# Livestock Feeding¶

Akira Matsushita

Department of Economics, University of Tokyo

From Miranda and Fackler, Applied Computational Economics and Finance, 2002, Section 8.4.8 and 9.7.8

## 8.4.8 Model Formulation and Solution by hand¶

• A livestock producer feeds their stock for $T$ periods and sells it at the beginning of period $T+1$
• Each period $t$, the producer determine the amount of feed: $x_t \geq 0$. The fixed unit cost of grain is $\kappa \geq 0$
• $s_t$, the weight of livestock at time $t$, follows the deterministic process: $s_{t+1} = g(s_t, x_t), s_0 = \bar{s}$. Assume $s_t \geq 0$ for all $t$
• The selling price of the livestock at time $T+1$ is given by $s_{T+1} \times p$

Then the profit maximization problem for producer is formulated as:

\begin{align*} \underset{ \{x_t \geq 0 \}_{t=1}^T}{\max} \delta^T p s_{T+1} - \sum_{t=1}^{T} \delta^{t-1} \kappa x_t \hspace{1em} \text{s.t.} \hspace{1em} \begin{cases} s_{t+1} = g(s_t, x_t) \\ s_0 = \bar{s} \end{cases} \end{align*}

where $\delta \geq 0$ is the discount factor

The corresponding Bellman equation is:

\begin{align*} \begin{cases} V_t(s_t) = \underset{x_t \geq 0}{\max} \{ -\kappa x_t + \delta V_{t+1}(g(s_t, x_t)) \} \hspace{1em} t=1, \ldots, T \\ V_{T+1}(s_{T+1}) = ps_{T+1} \end{cases} \end{align*}

### Euler Conditions¶

Let's derive the Euler Equilibrium Conditions from the Bellman equation

Assume $g: \mathbb{R}_+ \times \mathbb{R}_+ \rightarrow \mathbb{R}_+$ is differentiable on the entire domain (so $g$ is partially differentiable by both $s$ and $x$)
.....
* [Questions to answer]
• 1. Decide whether each statement below agrees with the livestock feeding page, answering yes or no and quoting the words from the page that settle it. (a) The producer sells the livestock at the beginning of period $T+1$. (b) The unit cost of grain changes from one period to the next. (c) The function $g$ is assumed to be differentiable on its entire domain.
• 2. According to the livestock feeding page, what source is the material taken from?
• 3. Please retype the passage of the livestock feeding page that begins at the words "### Euler Conditions¶" and stops after "both $s$ and $x$)".

* [Information given]
.....
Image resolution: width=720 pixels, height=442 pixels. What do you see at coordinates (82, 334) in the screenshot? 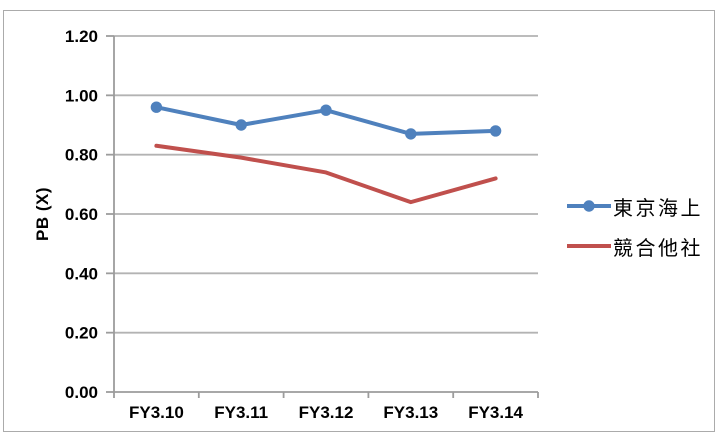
.....
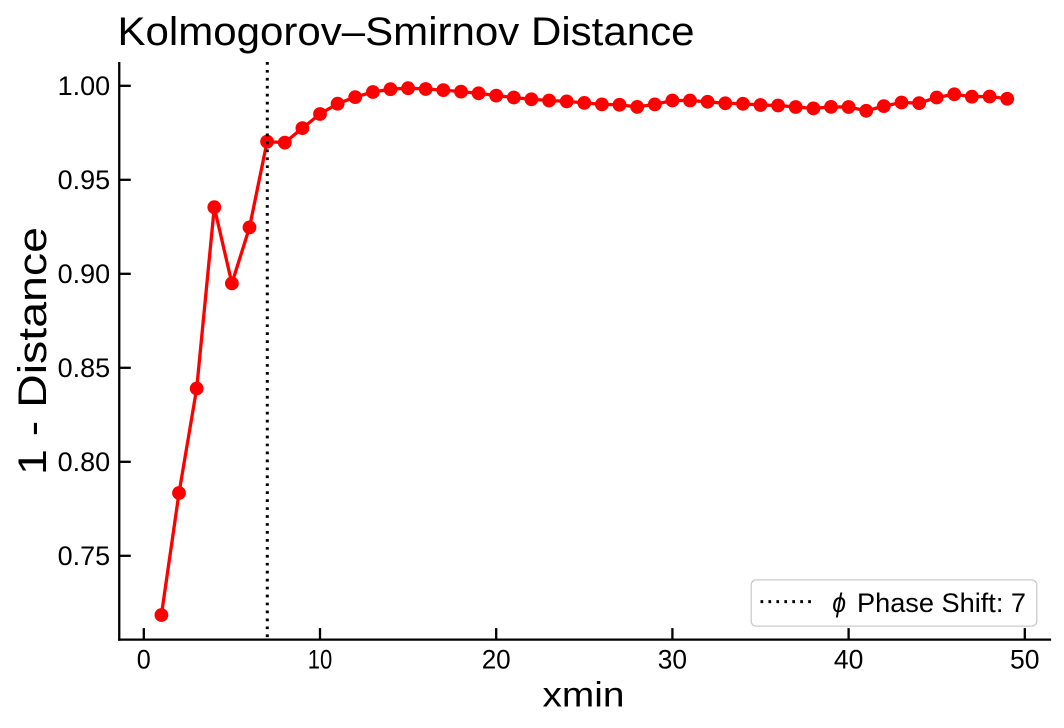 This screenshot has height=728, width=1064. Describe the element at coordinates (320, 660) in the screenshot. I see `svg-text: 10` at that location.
.....
* [Solutions by task]
• 1.
(a) Yes: "sells it at the beginning of period $T+1$"
(b) No: "The fixed unit cost of grain is $\kappa \geq 0$"
(c) Yes: "is differentiable on the entire domain"

• 2. It is from Miranda and Fackler, Applied Computational Economics and Finance, 2002, Section 8.4.8 and 9.7.8.

• 3.
### Euler Conditions¶

Let's derive the Euler Equilibrium Conditions from the Bellman equation

Assume $g: \mathbb{R}_+ \times \mathbb{R}_+ \rightarrow \mathbb{R}_+$ is differentiable on the entire domain (so $g$ is partially differentiable by both $s$ and $x$)